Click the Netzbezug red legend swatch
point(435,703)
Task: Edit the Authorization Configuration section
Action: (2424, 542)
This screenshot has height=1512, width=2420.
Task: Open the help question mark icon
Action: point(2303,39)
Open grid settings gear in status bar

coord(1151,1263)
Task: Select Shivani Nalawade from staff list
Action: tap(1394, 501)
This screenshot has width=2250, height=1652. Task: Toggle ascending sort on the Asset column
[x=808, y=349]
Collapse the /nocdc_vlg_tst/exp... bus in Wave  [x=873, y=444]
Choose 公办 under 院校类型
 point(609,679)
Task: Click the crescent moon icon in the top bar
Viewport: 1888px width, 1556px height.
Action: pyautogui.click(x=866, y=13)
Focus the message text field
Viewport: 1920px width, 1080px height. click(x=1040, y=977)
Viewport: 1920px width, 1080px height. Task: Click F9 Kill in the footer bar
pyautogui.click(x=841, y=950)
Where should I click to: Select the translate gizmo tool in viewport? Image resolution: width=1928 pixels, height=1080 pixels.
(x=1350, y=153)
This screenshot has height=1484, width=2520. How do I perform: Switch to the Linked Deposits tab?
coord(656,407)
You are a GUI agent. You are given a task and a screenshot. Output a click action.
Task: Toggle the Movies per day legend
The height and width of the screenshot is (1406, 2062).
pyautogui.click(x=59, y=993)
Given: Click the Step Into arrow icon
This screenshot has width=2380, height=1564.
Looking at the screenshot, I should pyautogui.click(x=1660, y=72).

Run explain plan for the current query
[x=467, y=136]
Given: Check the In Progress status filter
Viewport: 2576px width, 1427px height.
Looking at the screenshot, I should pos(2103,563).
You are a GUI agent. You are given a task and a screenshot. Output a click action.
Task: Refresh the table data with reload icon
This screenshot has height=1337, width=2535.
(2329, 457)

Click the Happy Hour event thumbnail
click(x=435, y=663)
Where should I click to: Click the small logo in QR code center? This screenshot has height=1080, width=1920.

########################################

TASK PROMPT:
Send back exactly the lines of the listing above, beginning at the line containing "Given: Check the In Progress status filter" and ending with the last. Add nothing.

ANSWER BELOW:
Given: Check the In Progress status filter
Viewport: 2576px width, 1427px height.
Looking at the screenshot, I should pos(2103,563).
You are a GUI agent. You are given a task and a screenshot. Output a click action.
Task: Refresh the table data with reload icon
This screenshot has height=1337, width=2535.
(2329, 457)

Click the Happy Hour event thumbnail
click(x=435, y=663)
Where should I click to: Click the small logo in QR code center? This screenshot has height=1080, width=1920.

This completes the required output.